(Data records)

= = = = =

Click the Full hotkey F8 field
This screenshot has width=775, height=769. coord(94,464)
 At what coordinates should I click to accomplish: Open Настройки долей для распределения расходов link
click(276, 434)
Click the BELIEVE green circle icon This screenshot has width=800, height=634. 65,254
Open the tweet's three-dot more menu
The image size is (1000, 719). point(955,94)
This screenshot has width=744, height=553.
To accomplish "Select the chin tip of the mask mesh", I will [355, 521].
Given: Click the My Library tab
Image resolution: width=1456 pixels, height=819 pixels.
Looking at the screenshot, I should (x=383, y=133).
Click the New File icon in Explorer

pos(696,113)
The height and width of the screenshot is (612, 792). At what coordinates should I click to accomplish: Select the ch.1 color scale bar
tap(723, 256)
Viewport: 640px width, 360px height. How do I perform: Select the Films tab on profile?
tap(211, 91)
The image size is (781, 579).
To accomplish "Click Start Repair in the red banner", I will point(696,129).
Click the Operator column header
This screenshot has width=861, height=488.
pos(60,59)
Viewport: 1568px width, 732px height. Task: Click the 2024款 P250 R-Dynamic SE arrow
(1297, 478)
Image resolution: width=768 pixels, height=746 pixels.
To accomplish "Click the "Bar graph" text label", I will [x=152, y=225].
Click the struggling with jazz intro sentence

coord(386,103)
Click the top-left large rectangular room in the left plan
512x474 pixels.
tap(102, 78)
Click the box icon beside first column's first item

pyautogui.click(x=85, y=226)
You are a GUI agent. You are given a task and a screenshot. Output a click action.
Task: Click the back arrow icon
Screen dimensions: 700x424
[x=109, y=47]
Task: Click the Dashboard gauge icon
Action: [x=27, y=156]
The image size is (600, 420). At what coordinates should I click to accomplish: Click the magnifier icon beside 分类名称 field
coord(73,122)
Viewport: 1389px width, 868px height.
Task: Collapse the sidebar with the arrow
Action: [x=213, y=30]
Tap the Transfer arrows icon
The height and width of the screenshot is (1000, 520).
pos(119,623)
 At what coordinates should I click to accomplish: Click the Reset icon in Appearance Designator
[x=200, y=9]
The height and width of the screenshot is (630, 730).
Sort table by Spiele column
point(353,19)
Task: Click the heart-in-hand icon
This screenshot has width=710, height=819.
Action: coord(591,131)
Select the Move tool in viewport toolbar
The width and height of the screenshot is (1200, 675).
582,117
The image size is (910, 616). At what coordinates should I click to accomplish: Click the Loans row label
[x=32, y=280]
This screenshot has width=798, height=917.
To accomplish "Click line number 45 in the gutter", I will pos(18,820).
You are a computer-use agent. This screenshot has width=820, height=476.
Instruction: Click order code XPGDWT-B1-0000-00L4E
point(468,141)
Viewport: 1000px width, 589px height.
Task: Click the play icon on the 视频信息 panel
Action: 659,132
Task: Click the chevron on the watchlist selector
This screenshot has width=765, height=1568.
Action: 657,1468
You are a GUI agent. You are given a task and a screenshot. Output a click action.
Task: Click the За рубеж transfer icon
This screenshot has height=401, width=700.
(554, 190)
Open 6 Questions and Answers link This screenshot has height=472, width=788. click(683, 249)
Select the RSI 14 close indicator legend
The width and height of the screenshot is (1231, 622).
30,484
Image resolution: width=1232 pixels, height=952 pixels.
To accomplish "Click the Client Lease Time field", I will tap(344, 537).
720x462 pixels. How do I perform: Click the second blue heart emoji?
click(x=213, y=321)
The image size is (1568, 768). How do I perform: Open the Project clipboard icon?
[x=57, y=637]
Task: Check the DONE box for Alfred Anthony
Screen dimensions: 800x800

= = = = =

-- Work task --
Print out all the entries above exactly.

-- Exercise solution --
Click the Full hotkey F8 field
This screenshot has width=775, height=769. coord(94,464)
 At what coordinates should I click to accomplish: Open Настройки долей для распределения расходов link
click(276, 434)
Click the BELIEVE green circle icon This screenshot has width=800, height=634. 65,254
Open the tweet's three-dot more menu
The image size is (1000, 719). point(955,94)
This screenshot has width=744, height=553.
To accomplish "Select the chin tip of the mask mesh", I will [355, 521].
Given: Click the My Library tab
Image resolution: width=1456 pixels, height=819 pixels.
Looking at the screenshot, I should (x=383, y=133).
Click the New File icon in Explorer

pos(696,113)
The height and width of the screenshot is (612, 792). At what coordinates should I click to accomplish: Select the ch.1 color scale bar
tap(723, 256)
Viewport: 640px width, 360px height. How do I perform: Select the Films tab on profile?
tap(211, 91)
The image size is (781, 579).
To accomplish "Click Start Repair in the red banner", I will point(696,129).
Click the Operator column header
This screenshot has width=861, height=488.
pos(60,59)
Viewport: 1568px width, 732px height. Task: Click the 2024款 P250 R-Dynamic SE arrow
(1297, 478)
Image resolution: width=768 pixels, height=746 pixels.
To accomplish "Click the "Bar graph" text label", I will [x=152, y=225].
Click the struggling with jazz intro sentence

coord(386,103)
Click the top-left large rectangular room in the left plan
512x474 pixels.
tap(102, 78)
Click the box icon beside first column's first item

pyautogui.click(x=85, y=226)
You are a GUI agent. You are given a task and a screenshot. Output a click action.
Task: Click the back arrow icon
Screen dimensions: 700x424
[x=109, y=47]
Task: Click the Dashboard gauge icon
Action: [x=27, y=156]
The image size is (600, 420). At what coordinates should I click to accomplish: Click the magnifier icon beside 分类名称 field
coord(73,122)
Viewport: 1389px width, 868px height.
Task: Collapse the sidebar with the arrow
Action: [x=213, y=30]
Tap the Transfer arrows icon
The height and width of the screenshot is (1000, 520).
pos(119,623)
 At what coordinates should I click to accomplish: Click the Reset icon in Appearance Designator
[x=200, y=9]
The height and width of the screenshot is (630, 730).
Sort table by Spiele column
point(353,19)
Task: Click the heart-in-hand icon
This screenshot has width=710, height=819.
Action: coord(591,131)
Select the Move tool in viewport toolbar
The width and height of the screenshot is (1200, 675).
582,117
The image size is (910, 616). At what coordinates should I click to accomplish: Click the Loans row label
[x=32, y=280]
This screenshot has width=798, height=917.
To accomplish "Click line number 45 in the gutter", I will pos(18,820).
You are a computer-use agent. This screenshot has width=820, height=476.
Instruction: Click order code XPGDWT-B1-0000-00L4E
point(468,141)
Viewport: 1000px width, 589px height.
Task: Click the play icon on the 视频信息 panel
Action: 659,132
Task: Click the chevron on the watchlist selector
This screenshot has width=765, height=1568.
Action: 657,1468
You are a GUI agent. You are given a task and a screenshot. Output a click action.
Task: Click the За рубеж transfer icon
This screenshot has height=401, width=700.
(554, 190)
Open 6 Questions and Answers link This screenshot has height=472, width=788. click(683, 249)
Select the RSI 14 close indicator legend
The width and height of the screenshot is (1231, 622).
30,484
Image resolution: width=1232 pixels, height=952 pixels.
To accomplish "Click the Client Lease Time field", I will tap(344, 537).
720x462 pixels. How do I perform: Click the second blue heart emoji?
click(x=213, y=321)
The image size is (1568, 768). How do I perform: Open the Project clipboard icon?
[x=57, y=637]
Task: Check the DONE box for Alfred Anthony
Screen dimensions: 800x800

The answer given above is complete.